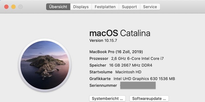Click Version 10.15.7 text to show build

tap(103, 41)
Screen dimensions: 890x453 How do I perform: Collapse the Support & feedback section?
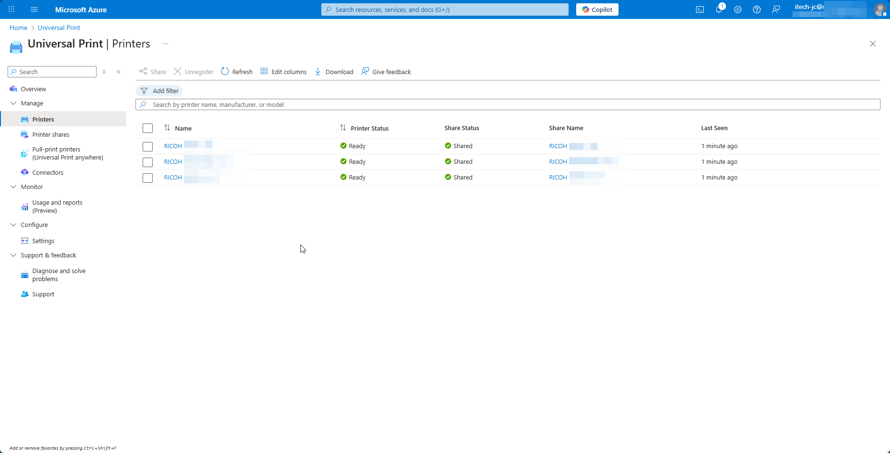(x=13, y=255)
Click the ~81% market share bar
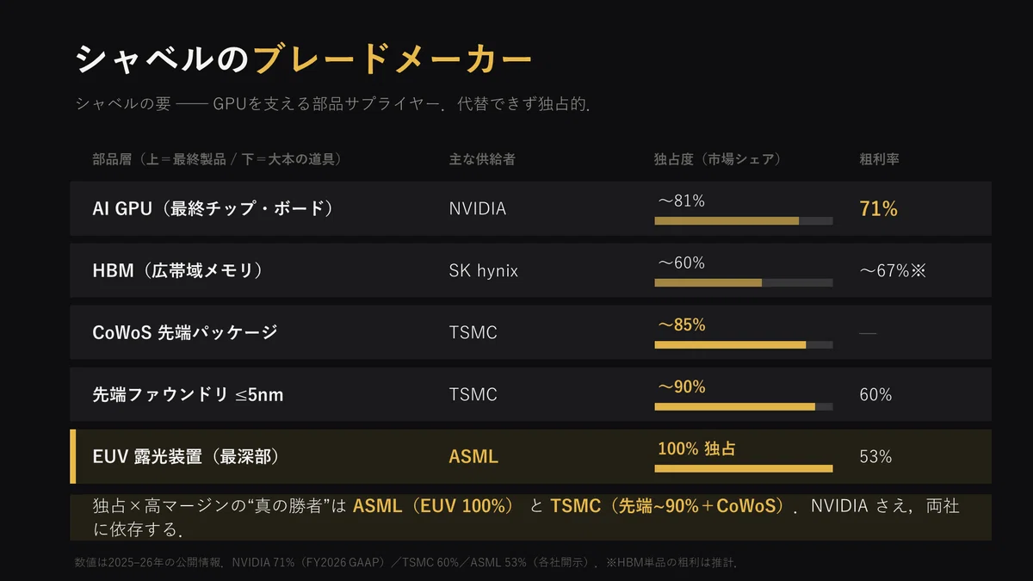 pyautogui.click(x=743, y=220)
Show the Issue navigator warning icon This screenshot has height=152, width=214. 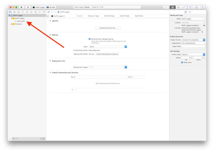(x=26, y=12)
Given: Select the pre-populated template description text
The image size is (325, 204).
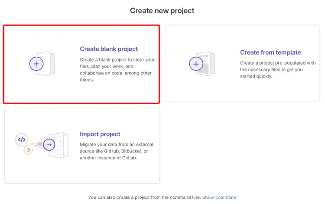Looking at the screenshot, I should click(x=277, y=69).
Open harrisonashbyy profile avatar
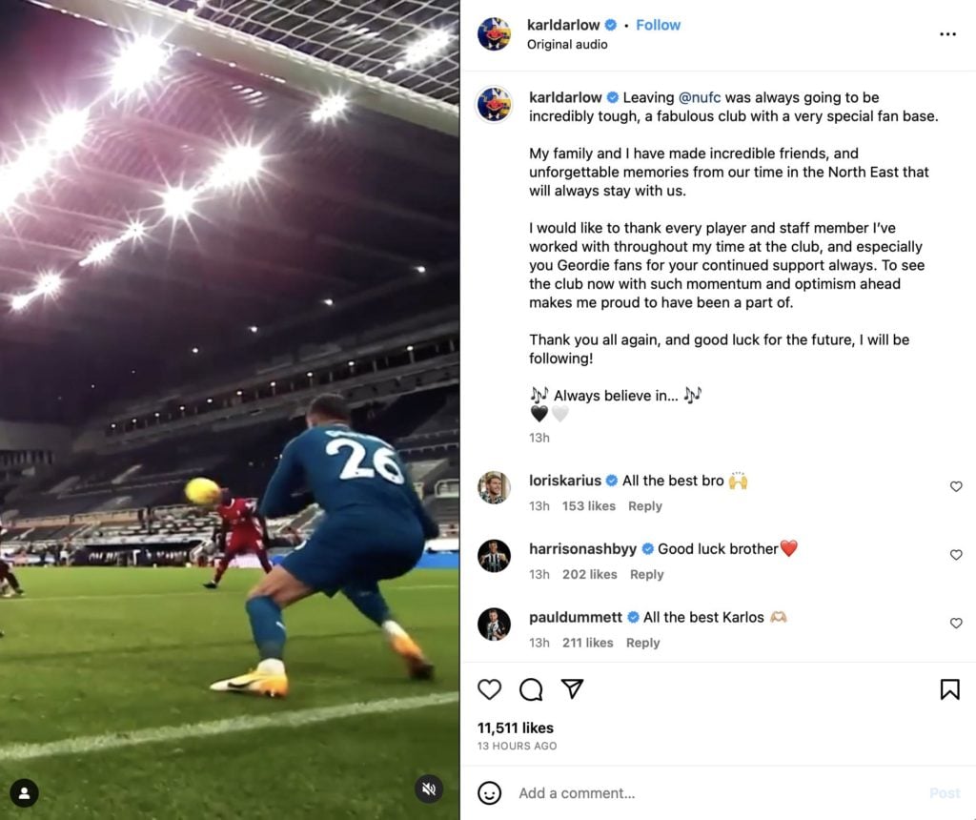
━━━━━━━━━━
▸ EXERCISE AIM: Omit the pictures, then extract verbatim only those lines that fall between the line containing "The image size is (325, 204)." and the final line of the records above, both included.

▸ EXERCISE RESULT:
The image size is (325, 204).
Looking at the screenshot, I should click(x=277, y=69).
Open harrisonashbyy profile avatar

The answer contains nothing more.